28 мая 1917 года в «Забайкальском рабочем» были опубликованы его «Письма с дороги».
Это был еще одна картинка того, что же тогда происходило на главной железнодорожной магистрали страны.
То, что он увидел и описал, автор назвал «чрезвычайным злом».
«Вы знаете, конечно, — писал Мартыныч, — что еще до войны у нас не хватало вагонов и паровозов. Между тем война требует их всё больше и больше и для войск, и для снарядов, и для продовольствия фронта, для военнопленных, для раненых.
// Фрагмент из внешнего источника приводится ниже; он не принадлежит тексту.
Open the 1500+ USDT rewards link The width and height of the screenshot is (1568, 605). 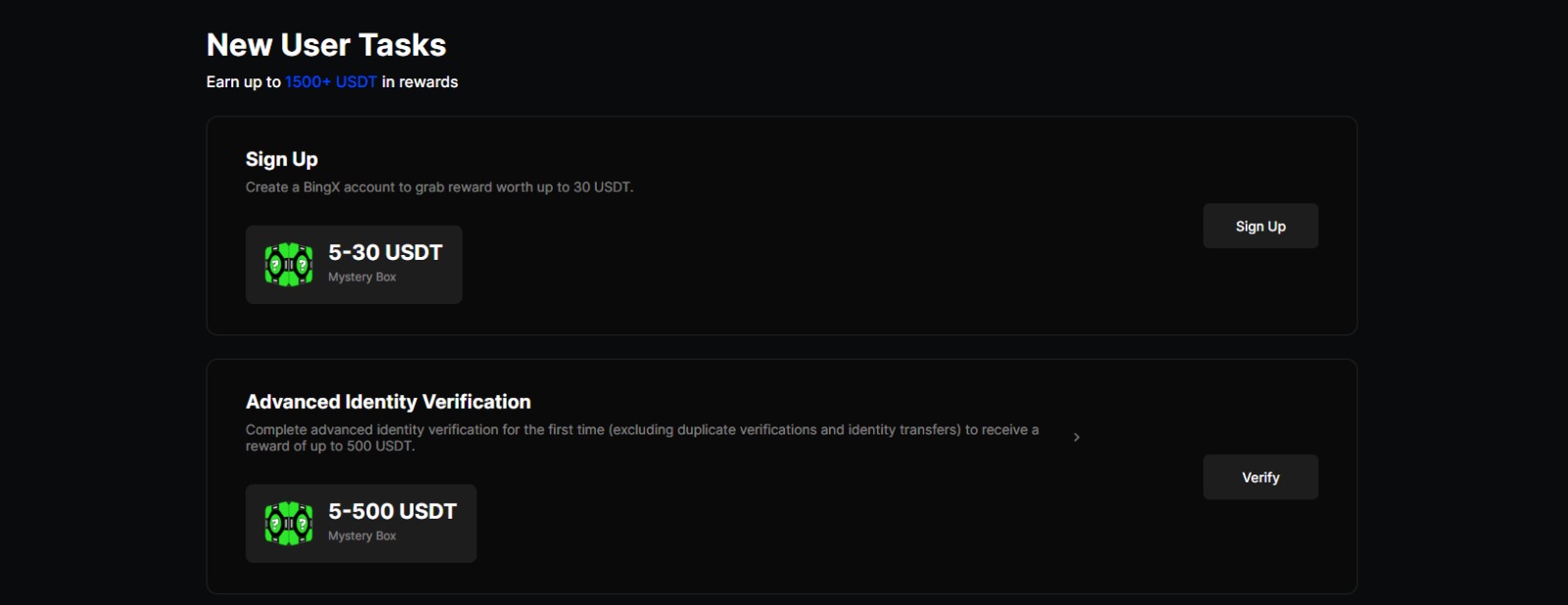[328, 82]
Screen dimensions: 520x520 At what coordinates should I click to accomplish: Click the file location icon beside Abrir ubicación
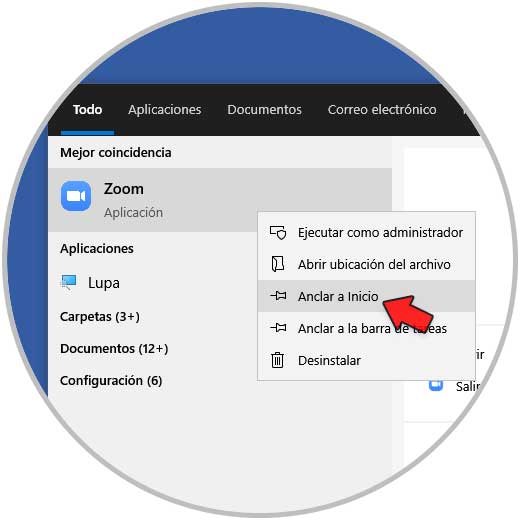(278, 264)
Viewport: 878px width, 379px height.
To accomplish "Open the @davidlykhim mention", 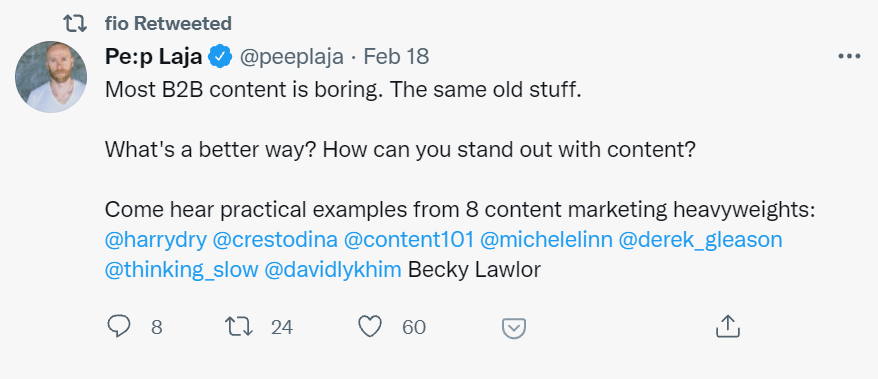I will 333,270.
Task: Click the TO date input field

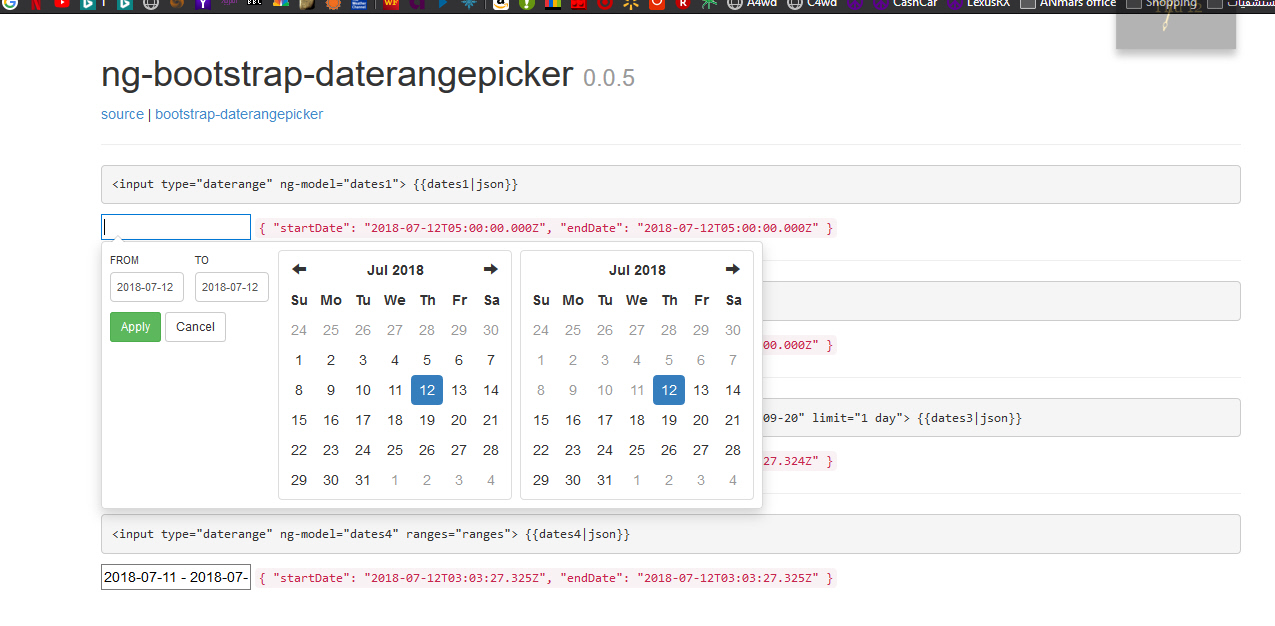Action: (232, 287)
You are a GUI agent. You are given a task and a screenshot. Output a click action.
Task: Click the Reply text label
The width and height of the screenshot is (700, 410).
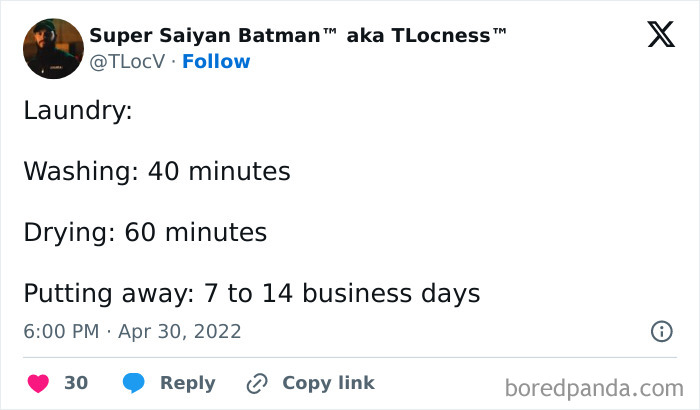point(187,383)
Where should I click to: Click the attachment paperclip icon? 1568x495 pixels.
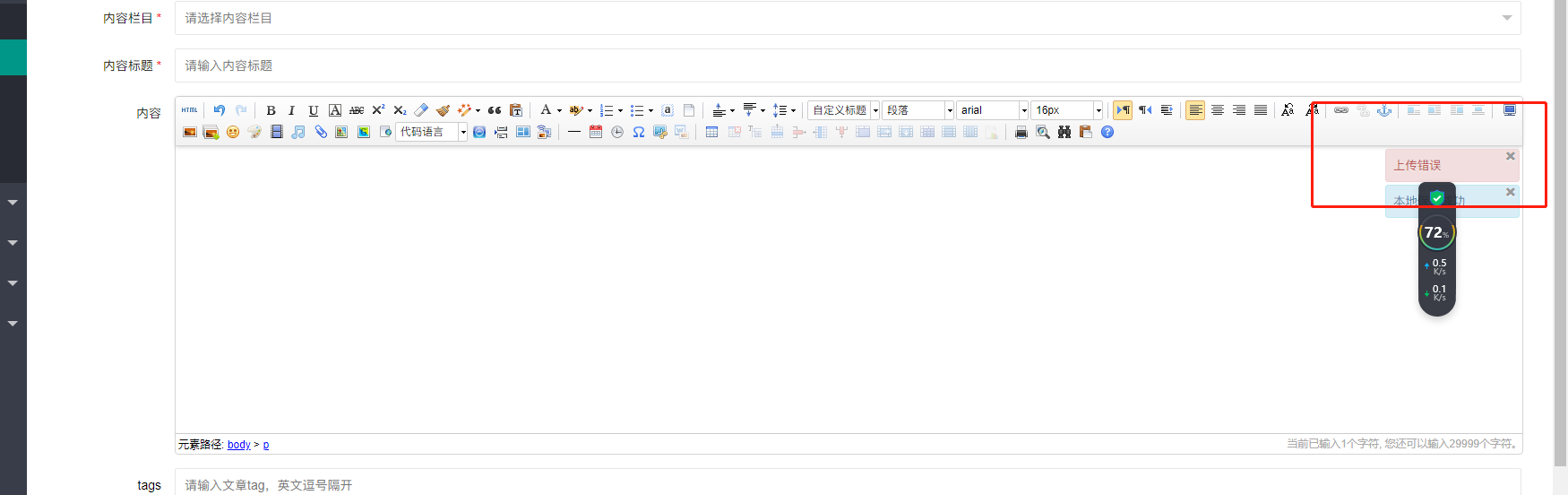(x=320, y=132)
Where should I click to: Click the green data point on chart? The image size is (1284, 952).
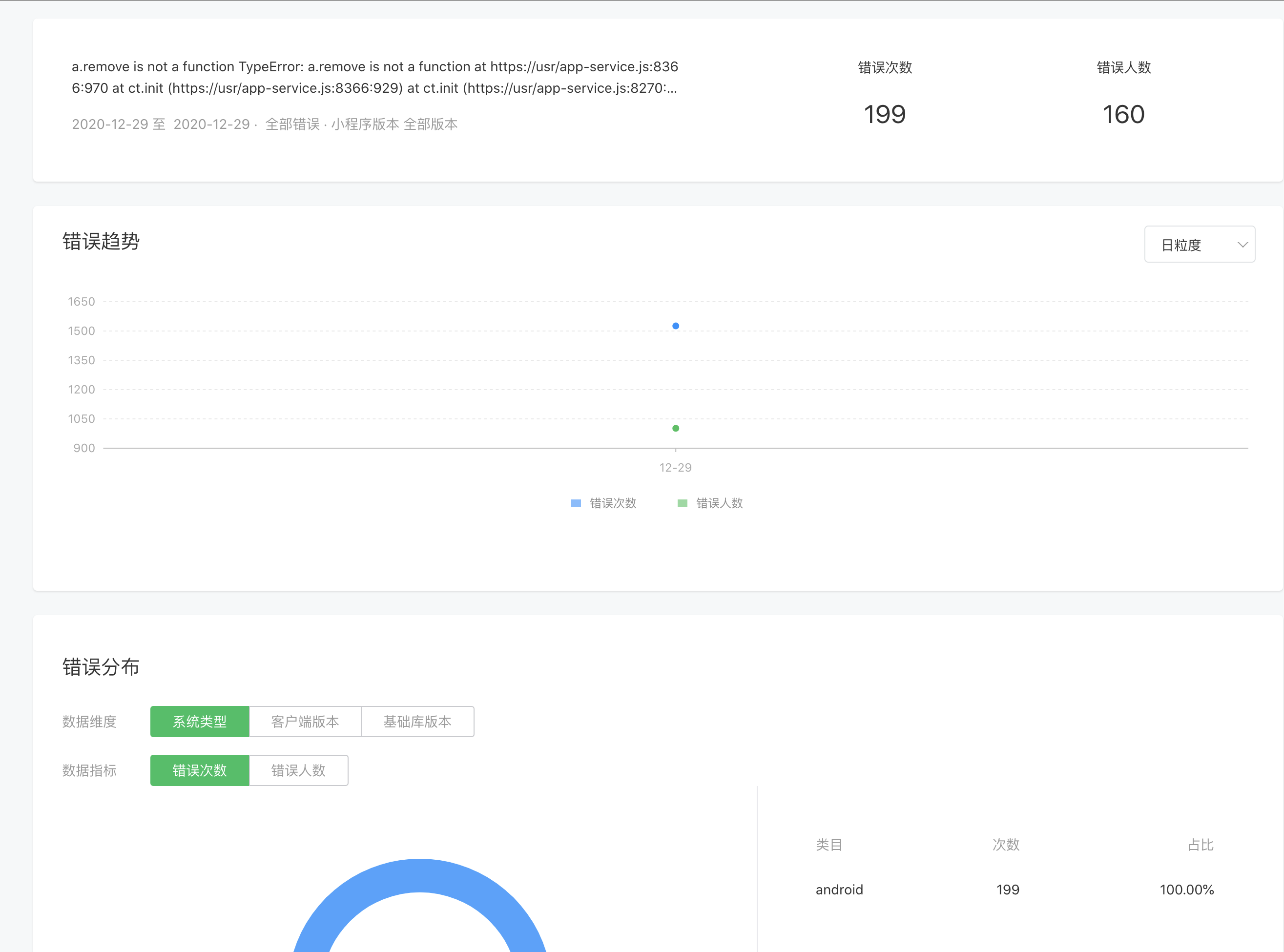(675, 428)
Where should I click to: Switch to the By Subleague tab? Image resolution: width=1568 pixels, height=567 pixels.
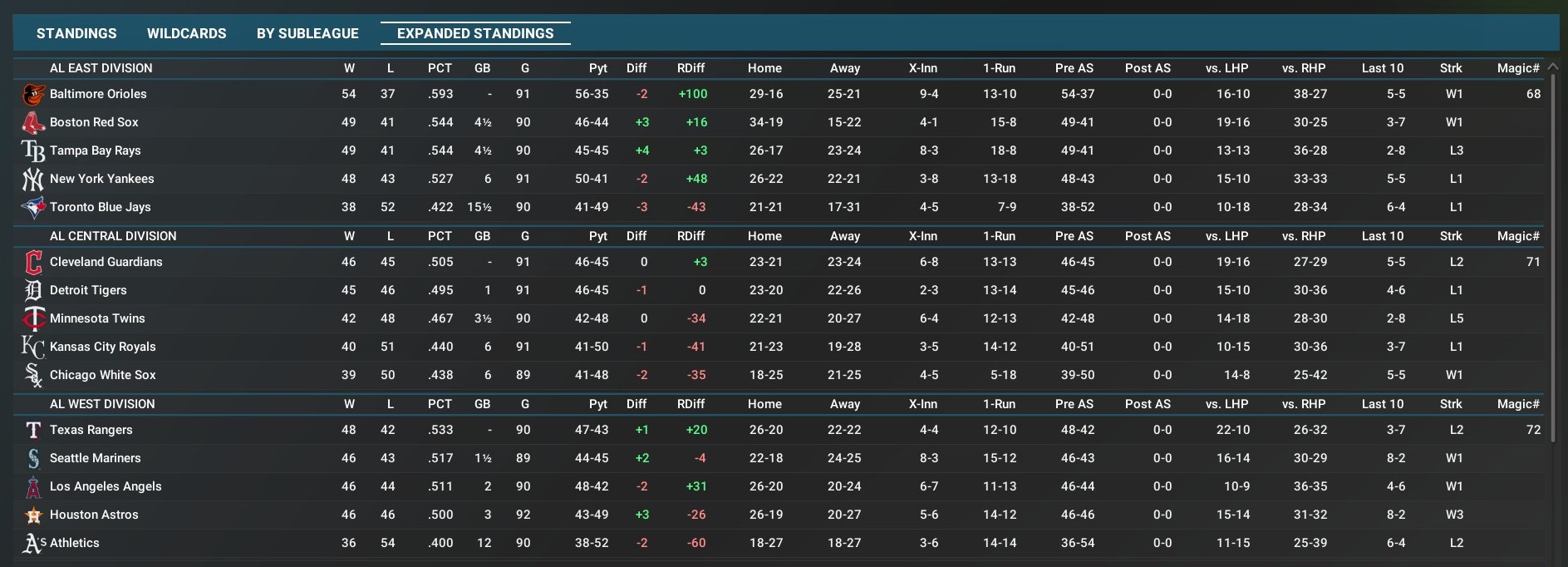tap(307, 33)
Продовольственная разруха, дороговизна и недостача товаров тоже зависят от вагонного голода. Чтобы распределить товары оттуда, где их много и они сравнительно дешевы, туда, где их мало и они дороги — для этого, конечно, необходимо большое количество их… Когда не хватает вагонов, то более быстрое движение может уменьшить вред нехватки их; но для увеличения скорости необходимо строгое согласование, точное расписание. Всякое отступление производит невероятную путаницу».
<…>
«Солдаты, едущие в отпуск (с фронта ли, или с тыловой части, или на полевые работы), — продолжал этот автор, — не понимая сложности железнодорожного дела и его важности для государства, наносят непоправимый вред делу своими необдуманными, порой дикими поступками. Своими глазами я видел много раз, как они, не считаясь ни с чем, как лишь со своим желанием скорее попасть домой, задерживают одни поезда, пропускают другие, внося полную неразбериху в движение всей сети дорог. И это не всё.
Количество садящихся настолько велико, что ломаются вагоны, чем еще уменьшается их количество. Поезд занят, яблоку негде упасть — смотришь, лезут еще и еще. Говорят им, что подают уже второй поезд, который сразу же пойдет за первым (поезд bis). Не действует. В первом ломятся оси, второй идет почти пустой! Если нет вагонов, то несознательные солдаты расправляются с ни в чем неповинными служащими. Были расправы даже с амнистированными железнодорожниками».
<…>
«Так больше быть не должно! — восклицал автор, который тогда не подозревал, что это еще цветочки, а все ягодки гражданской войны были еще впереди. — Нужно принять немедленно энергичные меры и принять их следует самим солдатам».
В канун Октября
Одним из самых известных пассажиров, что проехал в 1917 году по Забайкальской магистрали, был английский шпион, ставший позже известным писателем, — Уильям Сомерсет Моэм (1874–1965). Тогда он был сотрудником Secret Intelligence Servis (секретной службы Великобритании), в первой половине ХХ века бывшей почти тем же, чем во второй половине того бурного века стало американское ЦРУ. И в этом качестве сотрудника секретной службы он со спецзаданием прибыл в Россию.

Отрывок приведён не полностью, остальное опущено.